### The task
Two lines in the data below mark the range: the one with "Guest Posts (186, 487)" and the one with "10 best SUVs (32, 1554)". Return both, along with every line between them, exactly.

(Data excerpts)
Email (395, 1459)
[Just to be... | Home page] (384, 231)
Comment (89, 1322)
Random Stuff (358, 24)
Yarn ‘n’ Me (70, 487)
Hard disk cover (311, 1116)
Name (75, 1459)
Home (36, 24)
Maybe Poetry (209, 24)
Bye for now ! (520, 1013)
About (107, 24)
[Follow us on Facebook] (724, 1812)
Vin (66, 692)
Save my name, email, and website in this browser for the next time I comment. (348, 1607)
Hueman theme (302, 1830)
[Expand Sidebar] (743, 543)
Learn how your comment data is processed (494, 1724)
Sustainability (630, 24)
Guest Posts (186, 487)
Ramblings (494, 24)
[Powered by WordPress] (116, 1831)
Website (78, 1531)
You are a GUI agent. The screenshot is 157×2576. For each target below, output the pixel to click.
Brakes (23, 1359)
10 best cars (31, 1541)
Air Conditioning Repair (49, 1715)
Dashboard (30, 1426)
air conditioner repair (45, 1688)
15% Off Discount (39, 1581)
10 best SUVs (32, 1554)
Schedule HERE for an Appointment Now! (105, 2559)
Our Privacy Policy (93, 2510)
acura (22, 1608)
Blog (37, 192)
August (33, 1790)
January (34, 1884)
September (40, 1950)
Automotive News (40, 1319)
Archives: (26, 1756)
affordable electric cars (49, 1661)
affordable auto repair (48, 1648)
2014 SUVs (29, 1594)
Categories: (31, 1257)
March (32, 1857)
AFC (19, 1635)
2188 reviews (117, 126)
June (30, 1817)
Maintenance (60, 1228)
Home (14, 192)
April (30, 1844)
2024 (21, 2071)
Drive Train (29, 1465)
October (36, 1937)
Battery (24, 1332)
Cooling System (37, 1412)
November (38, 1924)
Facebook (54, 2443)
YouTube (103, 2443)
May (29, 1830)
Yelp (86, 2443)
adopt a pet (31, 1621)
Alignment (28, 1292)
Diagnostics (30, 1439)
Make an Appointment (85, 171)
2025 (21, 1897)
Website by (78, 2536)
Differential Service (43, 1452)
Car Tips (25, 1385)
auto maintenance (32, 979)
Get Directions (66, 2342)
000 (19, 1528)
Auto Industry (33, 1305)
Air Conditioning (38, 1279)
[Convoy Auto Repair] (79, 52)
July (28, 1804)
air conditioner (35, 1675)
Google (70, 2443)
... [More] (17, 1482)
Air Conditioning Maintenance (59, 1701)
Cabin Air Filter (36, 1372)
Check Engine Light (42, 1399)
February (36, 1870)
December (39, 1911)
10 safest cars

### Your solution
Guest Posts (186, 487)
Ramblings (494, 24)
[Powered by WordPress] (116, 1831)
Website (78, 1531)
You are a GUI agent. The screenshot is 157×2576. For each target below, output the pixel to click.
Brakes (23, 1359)
10 best cars (31, 1541)
Air Conditioning Repair (49, 1715)
Dashboard (30, 1426)
air conditioner repair (45, 1688)
15% Off Discount (39, 1581)
10 best SUVs (32, 1554)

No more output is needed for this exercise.